11.9        No party shall make, or permit any person to make, any public announcement concerning this agreement without the prior written consent of the other parties (such consent not to be unreasonably withheld or delayed), except as required by law, any governmental or regulatory authority (including, without limitation, any relevant securities exchange), any court or other authority of competent jurisdiction.

11.10     Except as expressly stated in this agreement, no party makes any express or implied warranty or representation concerning its Confidential Information.

11.11     The above provisions of this clause 11 shall continue to apply after termination or expiry of this agreement. 

11.12     In performing its obligations under this agreement, the Customer shall comply with the Mandatory Policies.

12.           Indemnity and Liability

12.1        The Customer shall defend, indemnify and hold harmless the Supplier against claims, actions, proceedings, losses, damages, expenses and costs (including without limitation court costs and reasonable legal fees) arising out of or in connection with the Customer’s use of the Services, Software, Equipment and/or Documentation, provided that:

(a)        the Customer is given prompt notice of any such claim; and

(b)        the Supplier provides reasonable co-operation to the Customer in the defence and settlement of such claim, at the Customer’s expense.

13.           Limitation of liability

WARNING: you are strongly advised to read the limitations of liability set out in this clause.

13.1        Except as expressly and specifically provided in this agreement (or the Hardware Agreement in respect of Equipment):

(a)        the Customer assumes sole responsibility for its use of the results obtained from the use of the Services, Software, Equipment and/or the Documentation, and for conclusions drawn from such use. The Supplier shall have no liability for any damage caused by errors or omissions in any information, instructions or scripts provided to the Supplier by the Customer in connection with the Services, Software, Equipment or Documentation, or any actions taken by the Supplier at the Customer’s direction;

(b)        all warranties, representations, conditions and all other terms of any kind whatsoever implied by statute or common law are, to the fullest extent permitted by applicable law, excluded from this agreement; and

(c)        the Services, Software, Equipment and Documentation are provided to the Customer on an “as is” basis.

13.2        Nothing in this agreement excludes or limits the liability of the Supplier or the Customer:

(a)        for death or personal injury caused by the Supplier’s negligence; 

(b)        for fraud or fraudulent misrepresentation; or

(c)        any other sort of liability which cannot legally be excluded or limited.

13.3        Subject to clause 13.1 and clause 13.2:

(a)        the Supplier shall not be liable whether in delict  (including for negligence or breach of statutory duty), contract, misrepresentation, restitution or otherwise for any loss of profits, loss of business, depletion of goodwill and/or similar losses or loss or corruption of data or information, or pure economic loss, or for any special, indirect or consequential loss, costs, damages, charges or expenses however arising under this agreement;

(b)        the Supplier’s total aggregate liability in contract, delict  (including negligence or breach of statutory duty), misrepresentation, restitution or otherwise, arising in connection with the performance or contemplated performance of this agreement shall be limited to the total Subscription Fees payable during the 12 months immediately preceding the incident giving rise to the liability; and

(c)        the value of the liability cap contained in clause 13.3 (b) shall be reduced by the total value of any liability incurred by the Supplier under or in connection with the Licence and the Hardware Agreement.

13.4        Nothing in this agreement excludes the liability of the Customer for any breach, infringement or misappropriation of the Supplier’s intellectual property rights.

───

GIVEN TASK A:
Answer these questions about the contract excerpt:
(i) Under clause 11.12, what must the Customer comply with when performing its obligations?
(ii) On what basis are the Services, Software, Equipment and Documentation provided to the Customer?
(iii) What is the Supplier's total aggregate liability limited to under clause 13.3 (b)?
GIVEN TASK B: In the contract excerpt, rewrite everything from "11.11     The above" down to "the Customer’s expense.", changing "Mandatory Policies" to "Security Policies".
GIVEN TASK C: Extend the contract excerpt past its last clause.

GIVEN INFORMATION:

───

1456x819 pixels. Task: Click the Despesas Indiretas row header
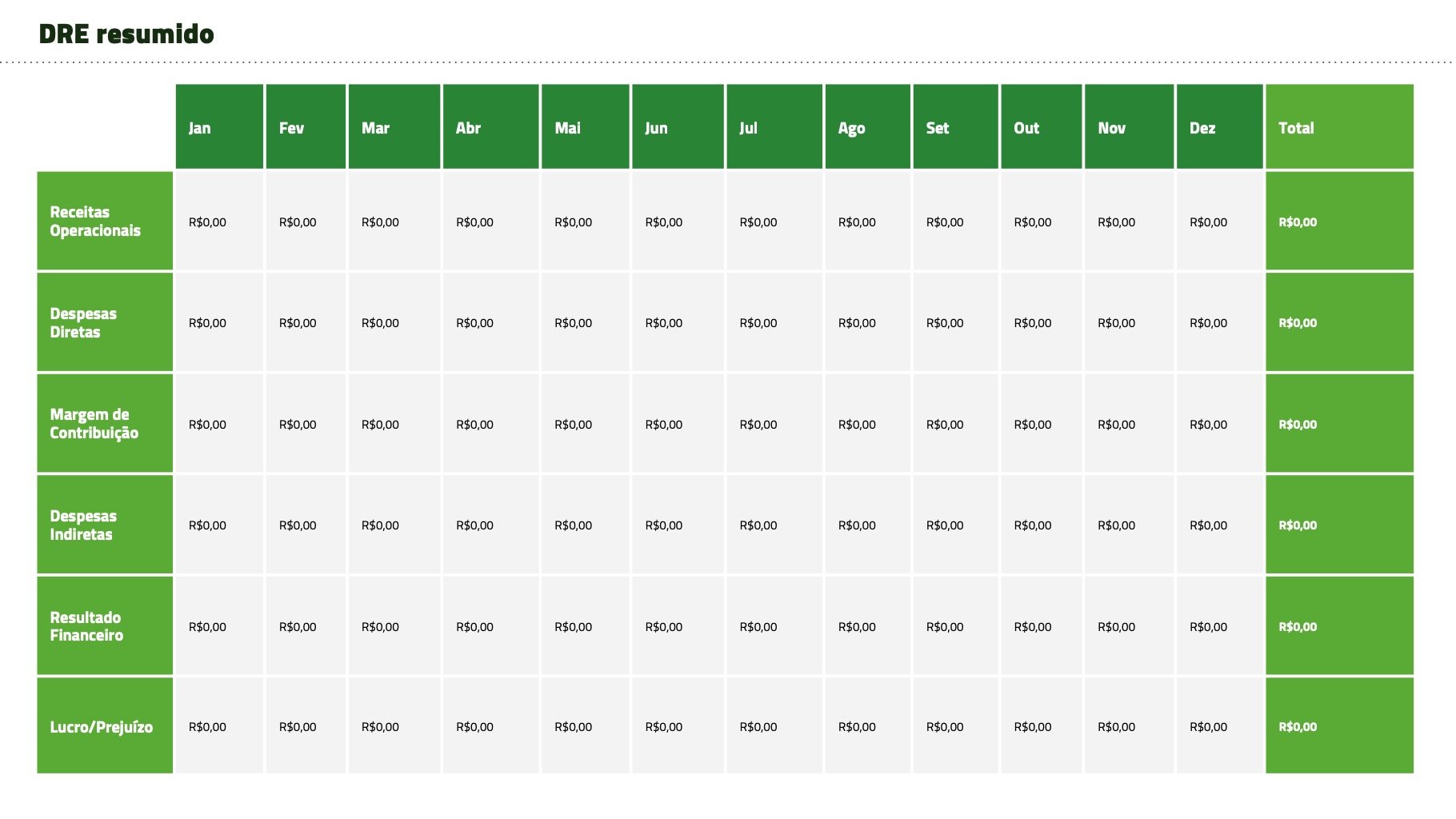click(105, 525)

───

RESPONSE A:
(i) The Mandatory Policies.
(ii) On an "as is" basis.
(iii) The total Subscription Fees payable during the 12 months immediately preceding the incident giving rise to the liability.

RESPONSE B:
11.11     The above provisions of this clause 11 shall continue to apply after termination or expiry of this agreement. 

11.12     In performing its obligations under this agreement, the Customer shall comply with the Security Policies.

12.           Indemnity and Liability

12.1        The Customer shall defend, indemnify and hold harmless the Supplier against claims, actions, proceedings, losses, damages, expenses and costs (including without limitation court costs and reasonable legal fees) arising out of or in connection with the Customer’s use of the Services, Software, Equipment and/or Documentation, provided that:

(a)        the Customer is given prompt notice of any such claim; and

(b)        the Supplier provides reasonable co-operation to the Customer in the defence and settlement of such claim, at the Customer’s expense.

RESPONSE C:
14.           Term and termination

14.1        This agreement shall, unless otherwise terminated as provided in this clause 14, commence on the Effective Date and shall continue for the Initial Subscription Term and, thereafter, this agreement shall be automatically renewed for successive periods equal to the length of the Initial Subscription Term (each a Renewal Period), unless and until: 

(a)        either party notifies the other party of termination, in writing, at least 5 days before the end of the Initial Subscription Term or any Renewal Period, in which case this agreement shall terminate upon the expiry of the applicable Initial Subscription Term or Renewal Period; or

(b)        the agreement is otherwise terminated in accordance with its provisions;

and the Initial Subscription Term together with any subsequent Renewal Periods shall constitute the Subscription Term.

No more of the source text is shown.